ABOUT THIS EXERCISE: Nothing in the entries may change when you repeat them, and no images may appear.

Items listed in a dataset:
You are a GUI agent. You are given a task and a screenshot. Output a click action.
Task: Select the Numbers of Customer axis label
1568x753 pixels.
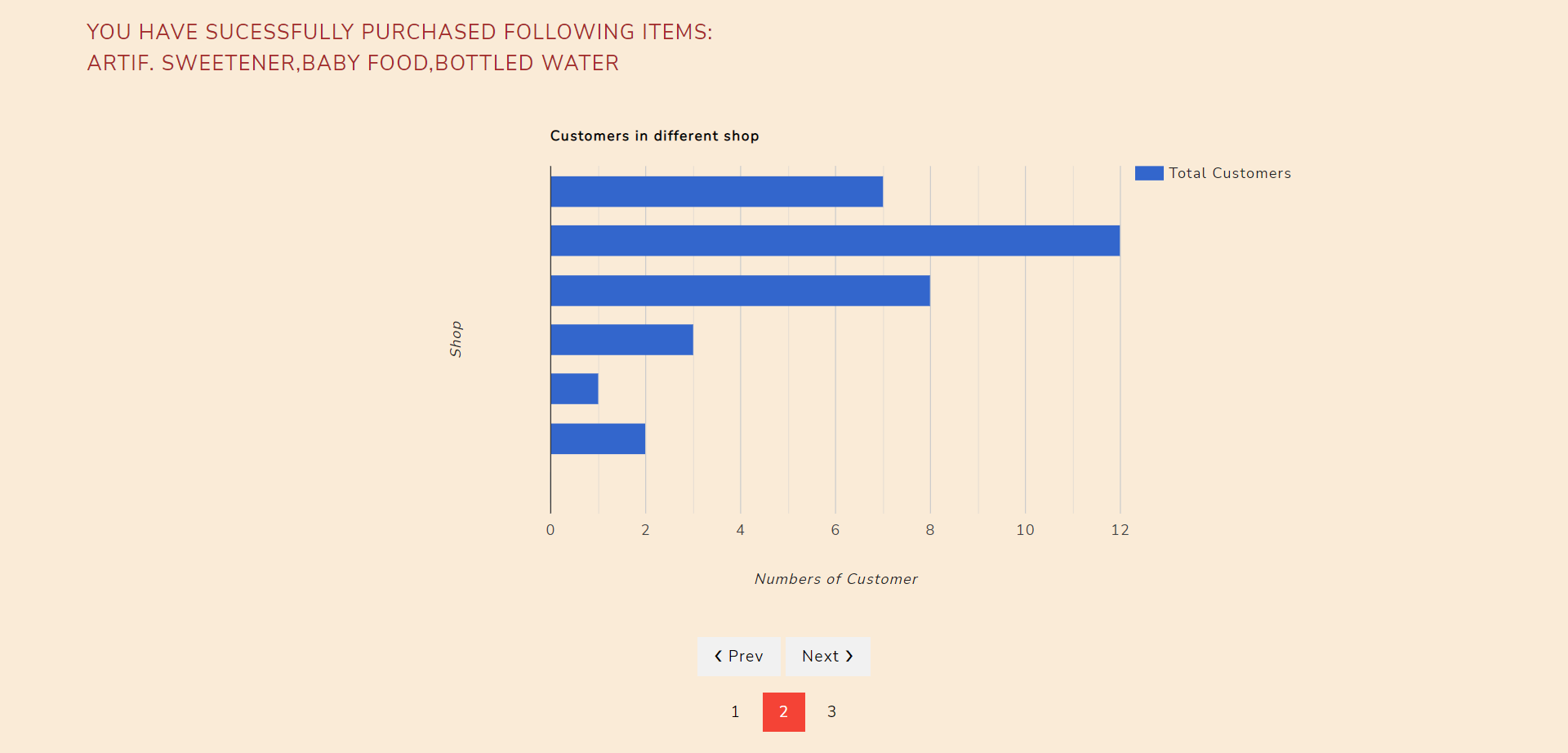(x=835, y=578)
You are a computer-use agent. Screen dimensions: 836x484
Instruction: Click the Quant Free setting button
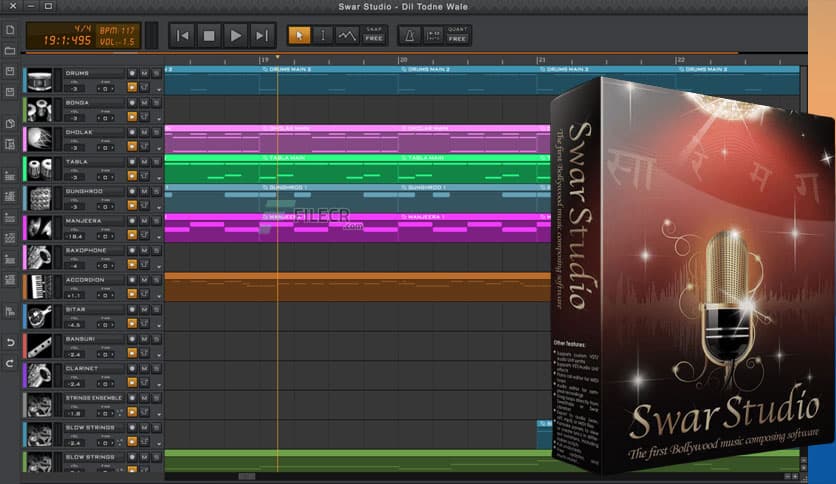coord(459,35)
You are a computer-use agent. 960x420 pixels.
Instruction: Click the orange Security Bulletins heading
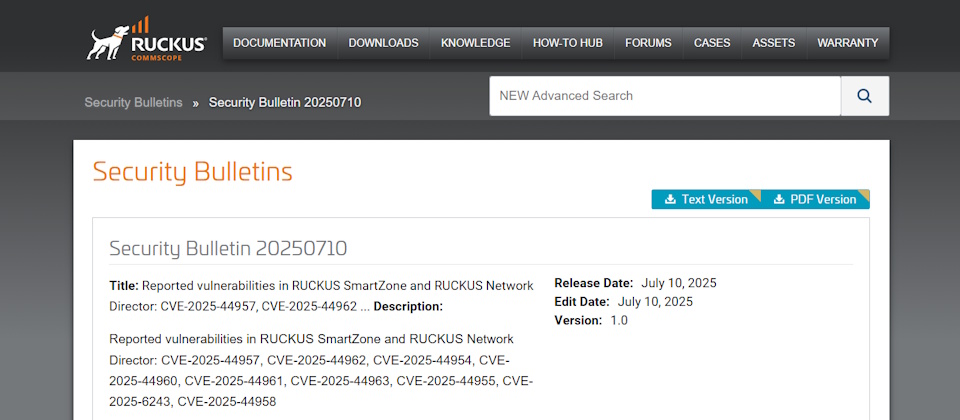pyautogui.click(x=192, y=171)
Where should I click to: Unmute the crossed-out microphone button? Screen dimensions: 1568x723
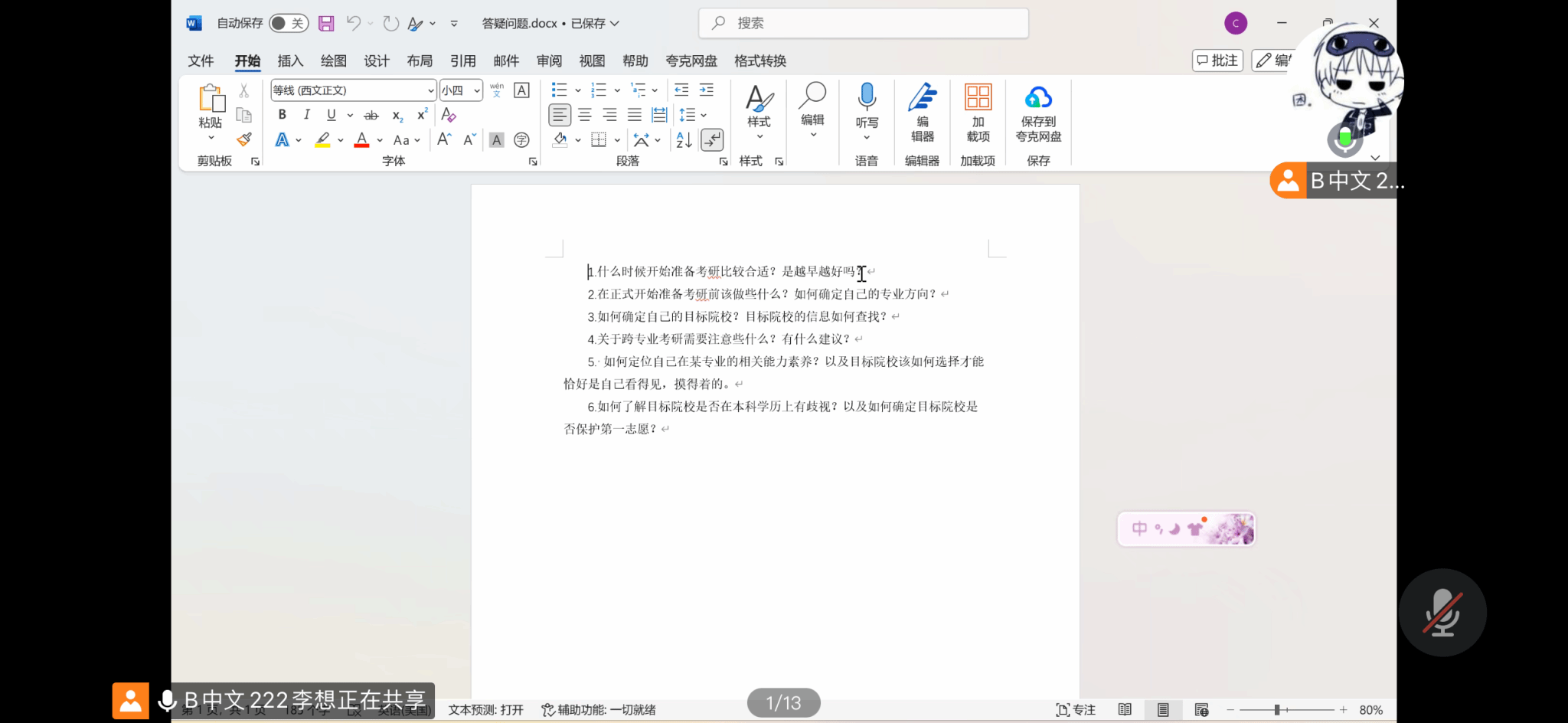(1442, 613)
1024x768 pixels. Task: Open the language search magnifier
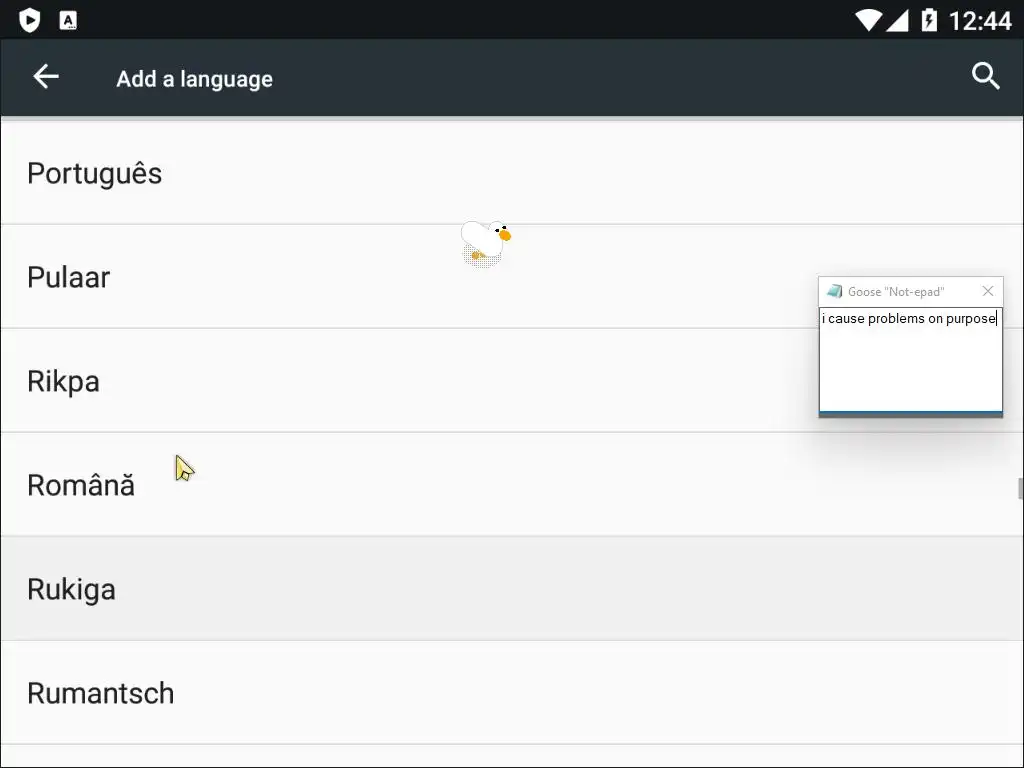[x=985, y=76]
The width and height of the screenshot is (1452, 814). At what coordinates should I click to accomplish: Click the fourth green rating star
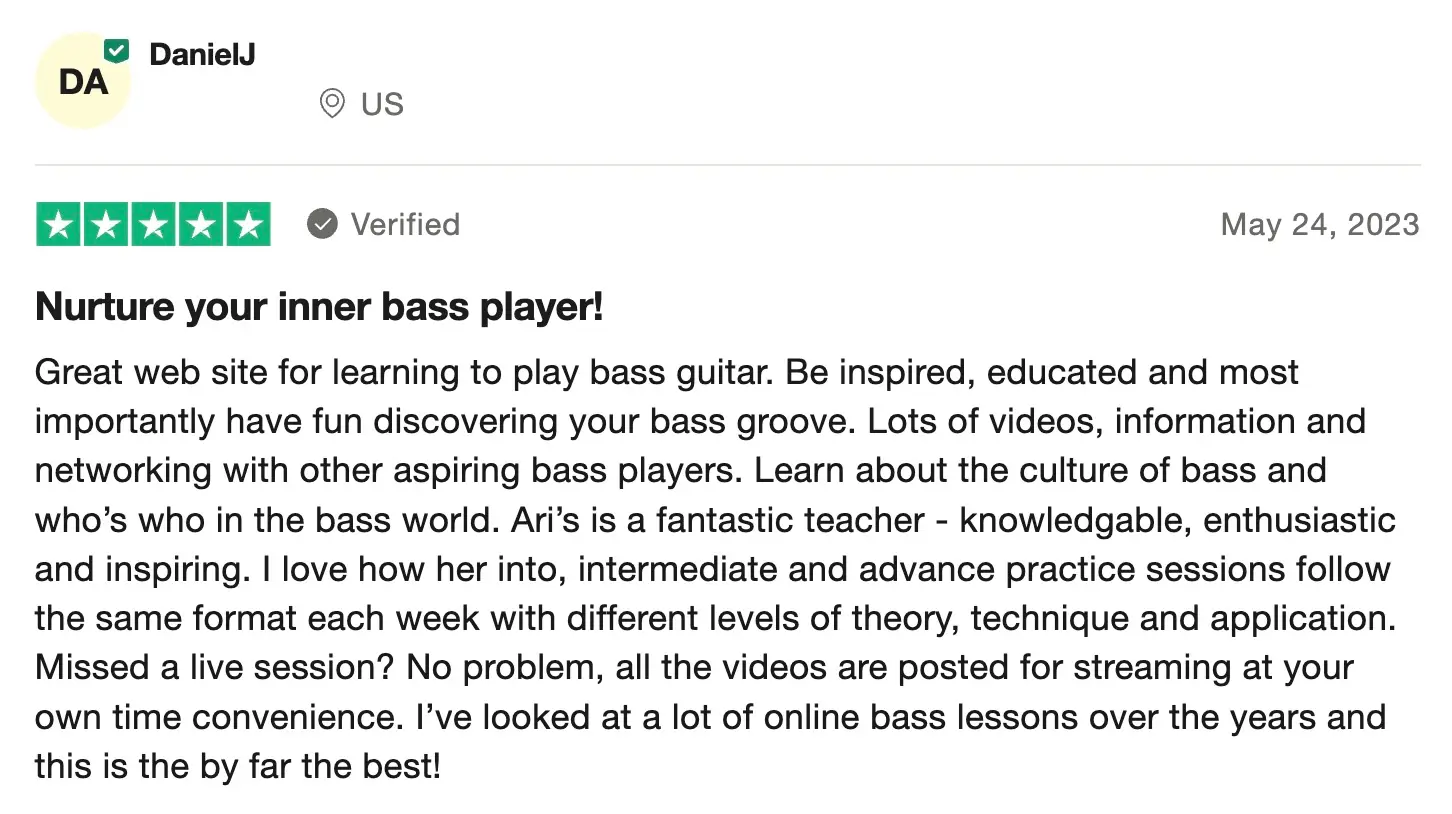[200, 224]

OUTPUT OF THE TASK:
You are a GUI agent. You are given a task and a screenshot. Output a click action.
Task: Select the Numbers of Customer axis label
1568x753 pixels.
(x=835, y=578)
You are a computer-use agent. Screen dimensions: 836x484
Instruction: Click the Quant Free setting button
coord(459,35)
You are a computer-use agent. 960x420 pixels.
Instruction: Click the orange Security Bulletins heading
pyautogui.click(x=192, y=171)
Where should I click to: Unmute the crossed-out microphone button? Screen dimensions: 1568x723
(1442, 613)
1024x768 pixels. Task: Open the language search magnifier
[x=985, y=76]
The width and height of the screenshot is (1452, 814). At what coordinates should I click to accomplish: Click the fourth green rating star
[200, 224]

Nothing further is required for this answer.